__Excerpt provided__:
With Cameras as a Bridge, Young Colombian Refugees Tell Their Stories
What is the power of photography? What is the gift of seeing through new eyes?
In January of this year our band of seven photographer-teachers traveled to the community of Altos de la Florida, Colombia, to teach photography to young people who are living as refugees in their own country.
VisionWorkshops, in partnership with the Annenberg Space for Photography, hoped the five-day workshop for these youth—who are among the almost 60 million displaced people in the world today—would result in photographs that would provide a unique contribution to an exhibit on the crisis of refugees.
This community of 3,000, located outside Bogotá, is a collection of hand-made homes spread across the hills and patched together with found timbers and tin. Most lack sanitation or heat. Water is delivered monthly by truck. Wallpaper, meant to keep out wind and dust, is made of foil wrappers saved from cookie boxes and butter.
Families have come here to escape the violence of drugs and the plague of a 30-year civil war in the countryside. Our team has come to share a passion for storytelling and love of looking through a viewfinder with students whose worlds have been upended—shattered, lost, stolen, displaced by violence.
We wanted to see their story. And we wanted to see how they see. And to discover if a mere camera can be a bridge.
We asked the students, “Who are you?”
“I am Juan Pablo. I live with my family in Soacha in Altos de la Florida. We are very humble, but I don’t need money to be happy because my greatest joy is to be with my family. We don’t like problems. Although we have trouble surviving sometimes, we live as a family. I am not poor or rich—I am humble and I am proud to be Colombian.” —Juan Pablo Sanabria
Together we view thousands of photographs. We speak of how photography can change one’s world. We teach technical information and the delight of design, balance, and light. We do yoga and meditation and speak of focus.

__Input data__:
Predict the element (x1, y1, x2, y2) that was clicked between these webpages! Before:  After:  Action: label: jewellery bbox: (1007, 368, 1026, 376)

__What is being asked__:
In the piece about the photography workshop for young refugees in Colombia, how is water supplied to the community of Altos de la Florida?

__Solution for this problem__:
It is delivered monthly by truck.